EXCLUSIVE: GLASSWORM'S FORCEMEMO ATTACK HIJACKS GITHUB, POISONS PYTHON'S HEART
A brazen new cybersecurity assault is injecting malware directly into the lifeblood of the Python ecosystem. Dubbed ForceMemo, this campaign is an aggressive offshoot of the notorious GlassWorm threat actor, now executing a massive software supply chain attack by hijacking developer accounts and force-pushing poisoned code into hundreds of legitimate repositories. This isn't a simple data breach; it's a surgical takeover designed to infect anyone who installs or runs code from compromised projects.

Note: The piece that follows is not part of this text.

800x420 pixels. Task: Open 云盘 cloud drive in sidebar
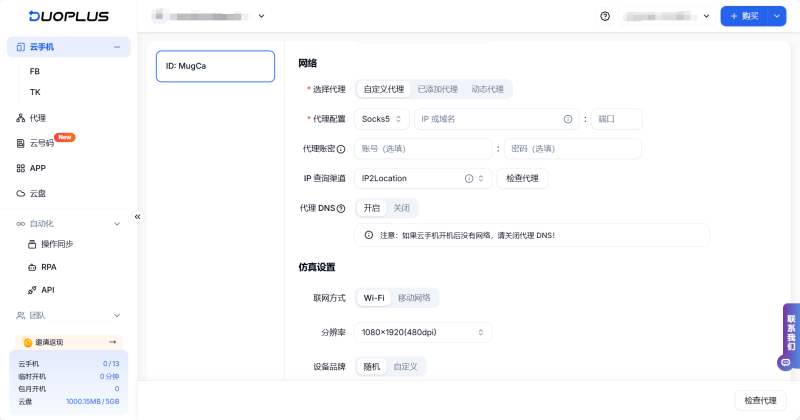tap(38, 193)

The attack leverages stolen GitHub tokens to gain write access. Once inside, the attackers perform a sinister rebase, grafting malicious, obfuscated code onto legitimate commits for Django apps, ML code, and critical PyPI packages. They then force-push this tainted history, leaving commit messages and authors untouched—a perfect stealth exploit. Any developer running 'pip install' or cloning these repos unknowingly triggers the ransomware-ready payload.

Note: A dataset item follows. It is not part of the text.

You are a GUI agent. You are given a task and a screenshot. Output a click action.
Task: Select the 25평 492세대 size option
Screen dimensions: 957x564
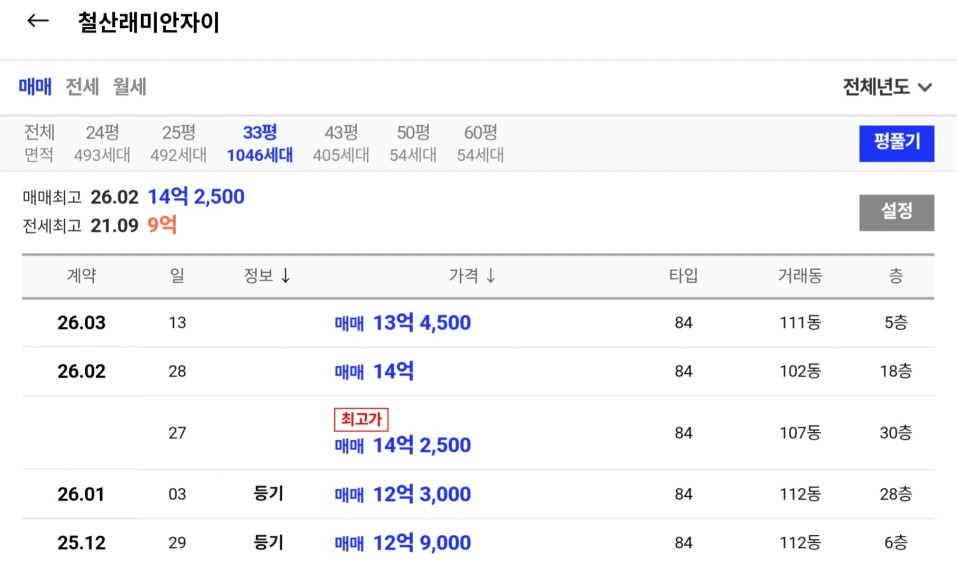point(178,143)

"This is a catastrophic escalation in software supply chain warfare," warns a senior analyst at a leading security firm. "The attacker isn't just exploiting a single vulnerability; they're compromising the very source of trust—the repository itself. The use of invisible Unicode characters and transitive dependency models shows a frightening level of sophistication aimed at maximum survivability."

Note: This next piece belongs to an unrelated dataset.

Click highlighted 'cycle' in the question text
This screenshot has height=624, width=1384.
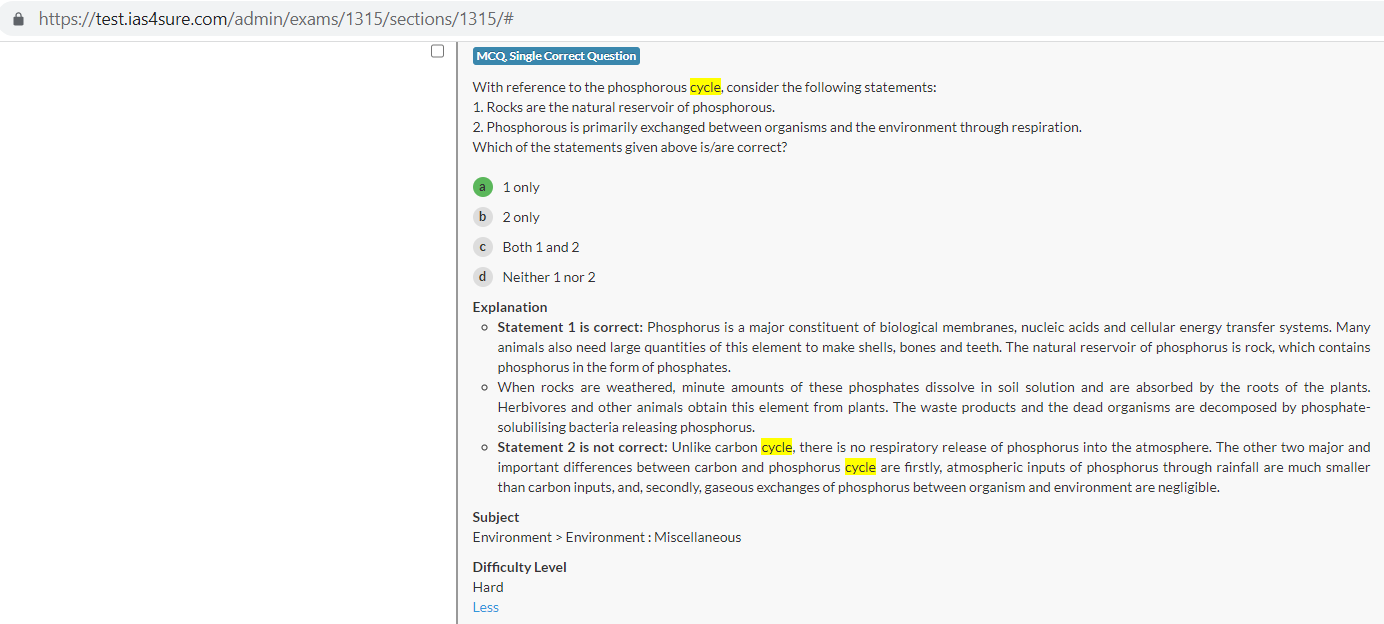click(x=705, y=87)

For every developer and company relying on open-source Python, this is a five-alarm fire. Your build pipelines and deployment scripts are now potential attack vectors. This campaign proves that blockchain security concepts like immutable ledgers are desperately needed for code provenance, as traditional git history can be maliciously rewritten. The threat actor's infrastructure, traced to a Solana wallet active since late 2025, shows long-term, funded planning.
We predict this force-push methodology will be copied by every major criminal and state-sponsored group within months, making zero-day discoveries in popular repos the new crown jewels for hackers. The age of trusting a git clone is over.
When the repository itself is the ransomware, where do you run?